What are the alternatives to network organisations? There are two basic alternatives: vertically integrated firms, and the open market. How do firms decide what functions to perform in-house, and which to purchase on the market? Why aren't all functions purchased on the market?

E.g., a firm that makes a product based on a certain kind of computer memory chip. They buy the chips on a recurring basis from a few different suppliers. Demand for these chips varies widely from time to time so availability and prices are never givens. Also, there are wide variations in quality because the silicon wafer technology has not yet solved some basic production problems. Every batch of chips purchased has to be scrutinized carefully, and bad chips have to be sent back and replaced. The variations in availability and price force the company to overbuy and then maintain warehouses full of supplies so that their assembly lines do not have to be shut on and off with variations in the chip market. By maintaining a lot of inventory, they can buffer their core technological processes, doling out the chips in a measured, reliable stream. The trouble is, maintaining a lot of inventory is expensive, especially when the chips change over time and old chips are made obsolete.

The problem is even worse when the company needs specialized chips from their suppliers, custom products that they have designed themselves. Or, the other way around, each chip company does things differently, and the manufacturer has to adapt their designs to specific chips (the way operating systems are built for specific families of processors).

Under these conditions (frequent transactions, uncertainty of supply, and customisation) organisations will elect to bring the process in-house. That is, they will vertically integrate. The reason is that contracting with outsiders under these conditions is costly.

There are costs in maintaining inventories, costs in monitoring the exchanges for malfeasance, costs in searching for suppliers, costs in specifying legal contracts, etc. Furthermore, because they are working with this custom product, there are no other sources of supply that are ready-made. So they could be charged a premium price.

In contrast, for functions that do not require frequent exchanges, that do not suffer from uncertainty of supply, and which do not require customisation, organisations will contract with outside firms, because it will be cheap enough to do that.

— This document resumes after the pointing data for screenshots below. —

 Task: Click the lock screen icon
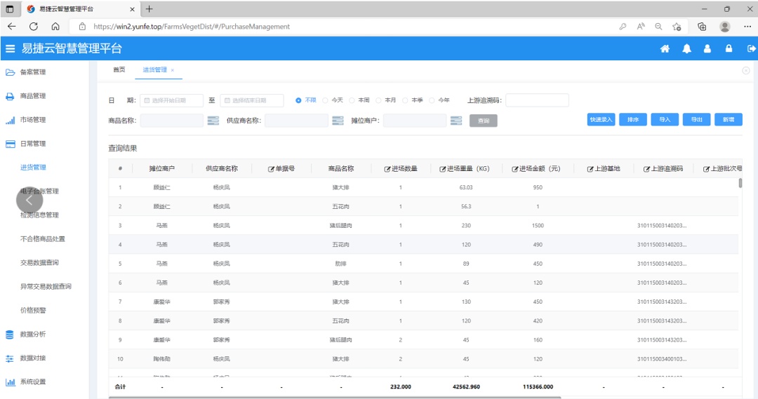[729, 49]

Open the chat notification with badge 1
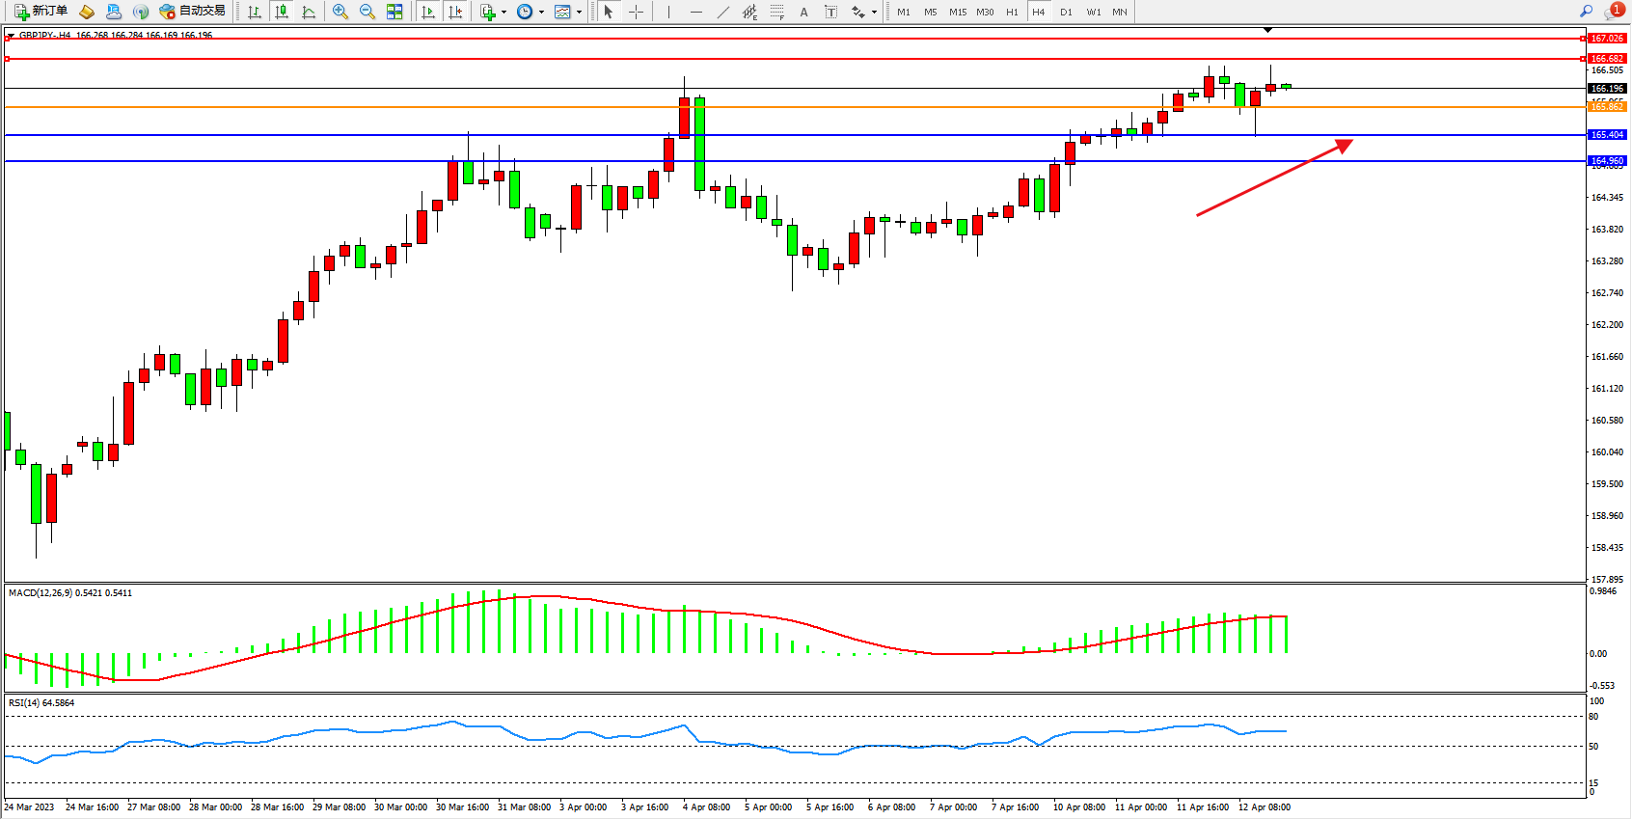tap(1614, 11)
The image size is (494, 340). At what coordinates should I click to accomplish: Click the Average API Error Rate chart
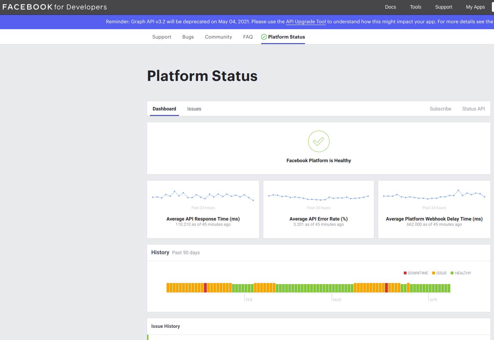pyautogui.click(x=318, y=197)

The costs of making and monitoring the transactions themselves will not be prohibitive, which allows the organisation to take advantage of hiring specialists to do the job. These specialist firms can deliver a higher quality product, and can often do it more cheaply because of the volume they do. According to economic theory, in a perfect competitive market, it is always better to hire out a function unless the transaction costs make that too expensive.